God bless the Steinhatchee Bobcats. I finished my senior year as co-captain. ‘Hammer the Slammer’ my team mates called me, though Henrietta Anthrop Rabadel is my birth certificate name. My friends call me Henna, like the ancient organic hair mix, because I have flaming red hair. Like my forbearers, I have an inch-wide streak of white flowing back from my widow’s peak. It’s genetic, so we can tell who’s who around here.

The Hindu chanting was cranked loud so I didn’t have to sit still. I lifted my hands in a parade of Balinese hand mudra, like egrets rising from the knobby knee of a mangrove tree. It didn’t bother Aunt Veda, she drove wearing large black headphones, ensconced in her affirmations for a better tomorrow. I could have been listening to Prairie Home Companion, it wouldn’t matter. Veda was focused on driving and mouthing platitudes from her latest self-esteem CD from Club Audio Oprah. Maybe it made her feel chawed up in her own way, but never as belligerent as me.

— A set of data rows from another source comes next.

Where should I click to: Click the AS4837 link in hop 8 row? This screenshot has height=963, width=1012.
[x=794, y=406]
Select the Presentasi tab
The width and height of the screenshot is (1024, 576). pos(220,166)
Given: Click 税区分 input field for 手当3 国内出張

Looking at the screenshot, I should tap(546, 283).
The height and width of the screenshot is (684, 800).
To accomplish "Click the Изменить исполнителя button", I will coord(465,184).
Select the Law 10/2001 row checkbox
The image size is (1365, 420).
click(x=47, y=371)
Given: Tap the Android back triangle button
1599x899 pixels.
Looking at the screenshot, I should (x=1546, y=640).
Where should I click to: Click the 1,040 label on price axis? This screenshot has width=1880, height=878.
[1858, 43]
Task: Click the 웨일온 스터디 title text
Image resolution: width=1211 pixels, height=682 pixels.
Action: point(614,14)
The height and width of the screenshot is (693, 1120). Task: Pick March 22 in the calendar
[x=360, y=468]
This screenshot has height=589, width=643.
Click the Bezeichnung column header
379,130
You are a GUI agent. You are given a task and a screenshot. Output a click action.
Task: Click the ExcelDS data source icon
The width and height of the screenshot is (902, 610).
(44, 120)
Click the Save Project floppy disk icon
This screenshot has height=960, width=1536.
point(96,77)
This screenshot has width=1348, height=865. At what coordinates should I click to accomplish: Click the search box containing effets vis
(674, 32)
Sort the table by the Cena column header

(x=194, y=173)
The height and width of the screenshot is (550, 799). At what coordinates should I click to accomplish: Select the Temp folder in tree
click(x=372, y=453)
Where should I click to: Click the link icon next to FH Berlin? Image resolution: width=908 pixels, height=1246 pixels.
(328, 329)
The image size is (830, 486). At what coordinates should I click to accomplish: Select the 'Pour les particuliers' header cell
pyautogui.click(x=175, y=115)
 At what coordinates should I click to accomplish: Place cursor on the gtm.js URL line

She had a two-handed white-knuckle grip on the steering wheel as a rain squall buffeted the Jeep. A howling black hat lightening licker of a storm was trying to blow us off the road. Aunt Veda powered through it, heading for G-string Gainesville, where all the sinners lived. My Aunt Veda, she’d get up extra early to drive across our little redneck town of Steinhatchee, so as not to upset the egg lady. It was the opposite of me, I’d replicate Sherman’s march to the sea, but I loved her for it.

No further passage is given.